Thursday, January 15, 2015

Taking Criticism Constructively

Constructive criticism is when the critic is more concerned about the other person's benefit than furthering the critic's own convenience. However, since we can't control the state of mind of a critic, why not take every criticism constructively? 


One way to do that is to not take things personally. Judge the advice as if it were given to someone else to take off some of the sting that our egos naturally feel when criticized. Would following the advice help a person with similar goals and background as you? Imagine reading the criticism in the form of a tip in a book rather than coming from a person in front of you. Is the reasoning compelling enough for you to read further?


Criticism is as much or more about the other person as it is about you. People preach what they want to learn themselves. This is projection.
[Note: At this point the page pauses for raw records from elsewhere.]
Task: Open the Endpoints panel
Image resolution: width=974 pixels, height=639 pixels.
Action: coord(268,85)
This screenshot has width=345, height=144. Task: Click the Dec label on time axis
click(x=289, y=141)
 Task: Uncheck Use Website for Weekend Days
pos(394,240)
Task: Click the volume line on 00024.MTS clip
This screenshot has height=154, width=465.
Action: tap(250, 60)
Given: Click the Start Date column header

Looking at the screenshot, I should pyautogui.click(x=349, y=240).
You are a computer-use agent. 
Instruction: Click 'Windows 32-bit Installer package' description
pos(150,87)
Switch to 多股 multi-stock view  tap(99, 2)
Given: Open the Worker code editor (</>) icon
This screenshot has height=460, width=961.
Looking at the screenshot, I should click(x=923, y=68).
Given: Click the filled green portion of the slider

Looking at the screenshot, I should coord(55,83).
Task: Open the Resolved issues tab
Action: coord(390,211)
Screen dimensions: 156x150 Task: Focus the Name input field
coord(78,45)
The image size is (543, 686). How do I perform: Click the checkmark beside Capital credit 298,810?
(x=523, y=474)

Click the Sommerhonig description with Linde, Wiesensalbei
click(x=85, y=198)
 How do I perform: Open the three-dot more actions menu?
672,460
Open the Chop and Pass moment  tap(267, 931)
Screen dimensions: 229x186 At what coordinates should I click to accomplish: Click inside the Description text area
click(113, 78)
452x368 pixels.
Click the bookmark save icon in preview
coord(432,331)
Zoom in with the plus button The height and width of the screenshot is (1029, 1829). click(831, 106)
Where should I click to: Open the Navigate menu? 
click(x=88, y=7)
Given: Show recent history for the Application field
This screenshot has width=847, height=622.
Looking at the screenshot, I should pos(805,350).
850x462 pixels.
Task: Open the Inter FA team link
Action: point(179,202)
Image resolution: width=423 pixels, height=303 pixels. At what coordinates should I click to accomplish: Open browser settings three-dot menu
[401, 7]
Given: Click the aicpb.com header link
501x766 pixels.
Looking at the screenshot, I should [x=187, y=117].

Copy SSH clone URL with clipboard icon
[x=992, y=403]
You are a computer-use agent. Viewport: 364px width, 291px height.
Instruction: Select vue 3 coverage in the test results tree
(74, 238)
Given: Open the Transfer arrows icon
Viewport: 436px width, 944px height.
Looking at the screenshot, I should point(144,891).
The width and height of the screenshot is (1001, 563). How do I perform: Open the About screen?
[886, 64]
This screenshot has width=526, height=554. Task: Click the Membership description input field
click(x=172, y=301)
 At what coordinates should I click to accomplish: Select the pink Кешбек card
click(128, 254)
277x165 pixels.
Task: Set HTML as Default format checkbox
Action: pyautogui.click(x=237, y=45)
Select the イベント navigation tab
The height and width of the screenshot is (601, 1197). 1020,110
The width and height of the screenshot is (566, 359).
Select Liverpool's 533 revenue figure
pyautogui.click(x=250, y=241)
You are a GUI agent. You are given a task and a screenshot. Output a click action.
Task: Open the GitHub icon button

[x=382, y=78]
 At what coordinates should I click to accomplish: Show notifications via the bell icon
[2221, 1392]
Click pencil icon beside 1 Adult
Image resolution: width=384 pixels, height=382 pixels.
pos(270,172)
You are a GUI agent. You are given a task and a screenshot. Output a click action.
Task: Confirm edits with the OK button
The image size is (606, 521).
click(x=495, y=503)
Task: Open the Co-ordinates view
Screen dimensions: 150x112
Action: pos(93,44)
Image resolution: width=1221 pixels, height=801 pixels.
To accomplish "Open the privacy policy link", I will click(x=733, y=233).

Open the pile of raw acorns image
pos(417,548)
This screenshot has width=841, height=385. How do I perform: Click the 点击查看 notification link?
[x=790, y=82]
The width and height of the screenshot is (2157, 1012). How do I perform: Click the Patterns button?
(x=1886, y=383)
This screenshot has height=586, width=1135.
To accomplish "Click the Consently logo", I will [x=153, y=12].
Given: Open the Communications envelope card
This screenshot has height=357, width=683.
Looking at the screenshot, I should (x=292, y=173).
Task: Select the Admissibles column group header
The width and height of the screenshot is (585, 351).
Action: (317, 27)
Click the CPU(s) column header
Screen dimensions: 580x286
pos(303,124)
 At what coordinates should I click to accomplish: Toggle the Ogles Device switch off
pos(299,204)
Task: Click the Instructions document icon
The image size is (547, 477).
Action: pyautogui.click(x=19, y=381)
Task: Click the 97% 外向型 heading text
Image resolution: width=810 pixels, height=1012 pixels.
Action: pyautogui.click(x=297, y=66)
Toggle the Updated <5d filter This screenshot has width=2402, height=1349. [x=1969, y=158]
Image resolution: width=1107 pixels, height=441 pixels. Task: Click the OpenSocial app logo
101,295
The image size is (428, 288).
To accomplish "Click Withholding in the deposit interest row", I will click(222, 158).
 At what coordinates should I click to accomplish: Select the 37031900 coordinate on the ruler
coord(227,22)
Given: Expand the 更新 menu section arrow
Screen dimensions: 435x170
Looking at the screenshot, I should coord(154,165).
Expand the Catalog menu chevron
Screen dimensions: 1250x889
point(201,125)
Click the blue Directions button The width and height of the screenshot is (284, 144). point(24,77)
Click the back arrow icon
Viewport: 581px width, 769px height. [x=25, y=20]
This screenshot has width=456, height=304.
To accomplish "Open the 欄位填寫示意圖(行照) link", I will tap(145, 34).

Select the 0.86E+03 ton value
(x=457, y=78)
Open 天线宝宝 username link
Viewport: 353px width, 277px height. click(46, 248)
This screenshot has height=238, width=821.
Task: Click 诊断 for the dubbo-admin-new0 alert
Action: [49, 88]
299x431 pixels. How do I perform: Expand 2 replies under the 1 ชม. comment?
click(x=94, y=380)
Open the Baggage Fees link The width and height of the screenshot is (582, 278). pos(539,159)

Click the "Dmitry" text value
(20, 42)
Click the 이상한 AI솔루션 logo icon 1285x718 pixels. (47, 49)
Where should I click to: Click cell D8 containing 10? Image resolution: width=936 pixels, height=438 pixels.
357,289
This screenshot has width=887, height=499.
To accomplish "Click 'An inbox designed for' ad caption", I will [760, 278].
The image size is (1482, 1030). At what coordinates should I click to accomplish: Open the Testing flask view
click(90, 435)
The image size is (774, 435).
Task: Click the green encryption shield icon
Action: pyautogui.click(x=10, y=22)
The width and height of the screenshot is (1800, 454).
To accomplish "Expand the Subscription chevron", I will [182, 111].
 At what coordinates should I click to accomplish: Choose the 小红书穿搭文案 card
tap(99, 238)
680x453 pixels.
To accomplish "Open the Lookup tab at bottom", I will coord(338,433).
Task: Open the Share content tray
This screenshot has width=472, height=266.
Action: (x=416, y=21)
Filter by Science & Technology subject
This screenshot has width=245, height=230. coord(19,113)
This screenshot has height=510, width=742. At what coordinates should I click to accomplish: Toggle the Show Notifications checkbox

If there is a lot of frustration or anger in the criticism, it is an strong indication that the person doesn't know how to accept and care for the part in himself that exhibits what he is criticizing. The critic is, in effect, asking you to model the self-compassion he cannot muster for himself. If you respond defensively, you are not only saying, "I don't have that flaw in me," your defensiveness is implicitly agreeing with the critic, "Anyone who has that flaw is bad." The constructive response would be to show how you could forgive yourself and grow if you did have that issue, whether or not you initially thought you had the issue.


Whether you respond to criticism by self-improvement or modeling self-compassion, you are taking charge of adding the "constructive" to constructive criticism and not leaving it up to the critic or your ego's interpretation of him.